*Extract provided*.
What role can resources that go beyond text play in the development of moral education in law schools and law firms? How can these resources - especially those from the visual and performing arts - nourish the imagination needed to confront the ethical complexities of particular situations? This book asks and answers these questions, thereby introducing radically new resources for law schools and law firms committed to fighting against the moral complacency that can all too often creep into the life of the law. The chapters in this volume build on the companion volume, The Arts and the Legal Academy, also published by Ashgate, which focuses on the role of non-textual resources in legal education generally. Concentrating in particular on the moral dimension of legal education, the contributors to this volume include a wide range of theorists and leading legal educators from the UK and the US.

*To be done*. What is the title of the companion volume mentioned in the book description? Rely only on the book description for your answers.

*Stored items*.
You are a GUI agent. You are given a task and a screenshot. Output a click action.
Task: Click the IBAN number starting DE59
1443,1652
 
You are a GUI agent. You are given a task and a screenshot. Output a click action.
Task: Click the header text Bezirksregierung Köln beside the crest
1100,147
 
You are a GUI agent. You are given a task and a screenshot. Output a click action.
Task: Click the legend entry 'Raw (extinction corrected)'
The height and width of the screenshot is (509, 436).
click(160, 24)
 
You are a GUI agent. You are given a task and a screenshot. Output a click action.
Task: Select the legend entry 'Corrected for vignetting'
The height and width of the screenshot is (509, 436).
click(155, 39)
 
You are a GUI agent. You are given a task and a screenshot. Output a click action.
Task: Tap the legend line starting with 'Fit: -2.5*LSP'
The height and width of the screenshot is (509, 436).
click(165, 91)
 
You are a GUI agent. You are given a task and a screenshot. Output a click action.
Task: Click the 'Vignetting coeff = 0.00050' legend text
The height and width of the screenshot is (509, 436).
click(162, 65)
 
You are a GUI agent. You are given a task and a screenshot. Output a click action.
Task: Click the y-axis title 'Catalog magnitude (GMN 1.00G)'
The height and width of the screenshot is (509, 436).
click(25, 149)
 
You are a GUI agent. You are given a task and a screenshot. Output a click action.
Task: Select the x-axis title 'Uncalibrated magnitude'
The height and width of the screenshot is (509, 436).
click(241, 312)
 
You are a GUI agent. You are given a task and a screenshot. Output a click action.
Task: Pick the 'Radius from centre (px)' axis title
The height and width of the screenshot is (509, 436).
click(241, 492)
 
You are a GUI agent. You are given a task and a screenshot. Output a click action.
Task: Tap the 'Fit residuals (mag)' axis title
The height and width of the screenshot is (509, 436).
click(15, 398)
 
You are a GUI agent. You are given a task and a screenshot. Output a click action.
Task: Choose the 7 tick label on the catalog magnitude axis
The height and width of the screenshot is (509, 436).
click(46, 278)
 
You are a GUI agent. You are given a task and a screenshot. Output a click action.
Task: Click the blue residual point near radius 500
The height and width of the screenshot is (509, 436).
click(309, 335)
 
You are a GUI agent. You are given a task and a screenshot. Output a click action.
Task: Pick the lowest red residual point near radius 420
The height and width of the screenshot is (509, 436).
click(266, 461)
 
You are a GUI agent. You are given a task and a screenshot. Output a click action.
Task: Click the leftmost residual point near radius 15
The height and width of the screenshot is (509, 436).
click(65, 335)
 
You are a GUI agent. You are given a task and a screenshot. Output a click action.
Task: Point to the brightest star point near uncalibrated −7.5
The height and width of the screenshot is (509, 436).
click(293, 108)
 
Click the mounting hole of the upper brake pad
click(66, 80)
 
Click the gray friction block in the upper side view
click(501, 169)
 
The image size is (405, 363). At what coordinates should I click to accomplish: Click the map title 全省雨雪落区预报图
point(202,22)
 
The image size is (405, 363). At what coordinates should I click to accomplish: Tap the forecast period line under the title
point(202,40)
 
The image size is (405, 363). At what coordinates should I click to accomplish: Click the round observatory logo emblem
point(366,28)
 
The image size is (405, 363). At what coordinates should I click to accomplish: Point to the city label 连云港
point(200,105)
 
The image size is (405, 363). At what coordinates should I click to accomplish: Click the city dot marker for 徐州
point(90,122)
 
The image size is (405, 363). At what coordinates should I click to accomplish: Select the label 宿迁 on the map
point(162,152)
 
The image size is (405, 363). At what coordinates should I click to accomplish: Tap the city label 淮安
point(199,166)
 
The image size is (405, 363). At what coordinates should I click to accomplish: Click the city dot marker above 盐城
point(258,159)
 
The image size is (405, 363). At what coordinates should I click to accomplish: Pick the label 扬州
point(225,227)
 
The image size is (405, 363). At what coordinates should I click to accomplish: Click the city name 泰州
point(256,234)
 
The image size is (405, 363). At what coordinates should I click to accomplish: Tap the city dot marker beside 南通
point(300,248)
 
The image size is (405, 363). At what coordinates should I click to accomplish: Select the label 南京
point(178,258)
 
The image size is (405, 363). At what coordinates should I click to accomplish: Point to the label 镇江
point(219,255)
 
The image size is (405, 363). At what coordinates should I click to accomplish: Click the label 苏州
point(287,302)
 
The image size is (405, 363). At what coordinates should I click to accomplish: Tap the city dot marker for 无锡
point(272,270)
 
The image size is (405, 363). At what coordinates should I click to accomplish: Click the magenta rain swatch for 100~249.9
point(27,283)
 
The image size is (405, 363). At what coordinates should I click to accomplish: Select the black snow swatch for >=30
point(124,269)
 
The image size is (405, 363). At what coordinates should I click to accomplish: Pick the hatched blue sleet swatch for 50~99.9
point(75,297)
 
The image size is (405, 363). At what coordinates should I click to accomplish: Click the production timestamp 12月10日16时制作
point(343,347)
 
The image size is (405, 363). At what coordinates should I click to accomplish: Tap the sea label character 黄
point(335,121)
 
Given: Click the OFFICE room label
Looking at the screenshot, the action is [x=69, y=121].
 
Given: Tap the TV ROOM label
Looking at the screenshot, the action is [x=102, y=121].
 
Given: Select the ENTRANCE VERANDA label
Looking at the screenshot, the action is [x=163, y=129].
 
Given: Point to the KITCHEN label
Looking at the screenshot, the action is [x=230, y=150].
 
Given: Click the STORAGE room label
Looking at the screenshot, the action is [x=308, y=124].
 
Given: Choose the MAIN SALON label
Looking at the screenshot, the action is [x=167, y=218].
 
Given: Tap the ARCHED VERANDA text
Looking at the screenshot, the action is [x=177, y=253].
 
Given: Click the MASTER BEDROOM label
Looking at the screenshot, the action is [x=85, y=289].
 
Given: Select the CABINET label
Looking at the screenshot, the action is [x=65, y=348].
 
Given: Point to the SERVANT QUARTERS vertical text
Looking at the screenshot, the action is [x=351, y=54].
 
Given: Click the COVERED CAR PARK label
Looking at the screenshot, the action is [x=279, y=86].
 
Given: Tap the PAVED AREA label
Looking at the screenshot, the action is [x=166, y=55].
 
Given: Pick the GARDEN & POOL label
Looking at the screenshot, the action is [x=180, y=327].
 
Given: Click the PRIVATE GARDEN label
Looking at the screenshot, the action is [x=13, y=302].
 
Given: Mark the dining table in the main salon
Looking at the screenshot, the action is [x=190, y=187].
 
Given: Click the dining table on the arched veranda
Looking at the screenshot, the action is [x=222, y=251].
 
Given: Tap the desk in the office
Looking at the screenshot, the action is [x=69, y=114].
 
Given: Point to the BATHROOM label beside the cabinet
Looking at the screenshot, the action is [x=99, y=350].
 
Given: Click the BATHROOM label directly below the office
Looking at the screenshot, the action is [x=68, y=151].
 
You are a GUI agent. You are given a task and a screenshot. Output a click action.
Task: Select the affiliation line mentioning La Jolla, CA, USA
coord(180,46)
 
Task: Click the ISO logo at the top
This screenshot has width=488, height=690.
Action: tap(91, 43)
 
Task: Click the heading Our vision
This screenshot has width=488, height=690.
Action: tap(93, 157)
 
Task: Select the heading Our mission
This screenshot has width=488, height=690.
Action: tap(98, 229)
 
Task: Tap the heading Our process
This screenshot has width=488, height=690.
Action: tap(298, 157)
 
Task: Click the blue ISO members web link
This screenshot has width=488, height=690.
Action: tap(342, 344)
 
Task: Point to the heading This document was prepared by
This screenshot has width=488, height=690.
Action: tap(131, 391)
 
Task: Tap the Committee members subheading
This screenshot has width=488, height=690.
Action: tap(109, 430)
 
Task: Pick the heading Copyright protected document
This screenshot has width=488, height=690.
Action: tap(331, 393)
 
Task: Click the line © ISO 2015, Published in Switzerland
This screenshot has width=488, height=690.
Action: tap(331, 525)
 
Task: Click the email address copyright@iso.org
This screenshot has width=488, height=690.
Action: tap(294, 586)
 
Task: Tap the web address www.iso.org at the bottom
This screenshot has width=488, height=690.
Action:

*Solution to the exercise*. The Arts and the Legal Academy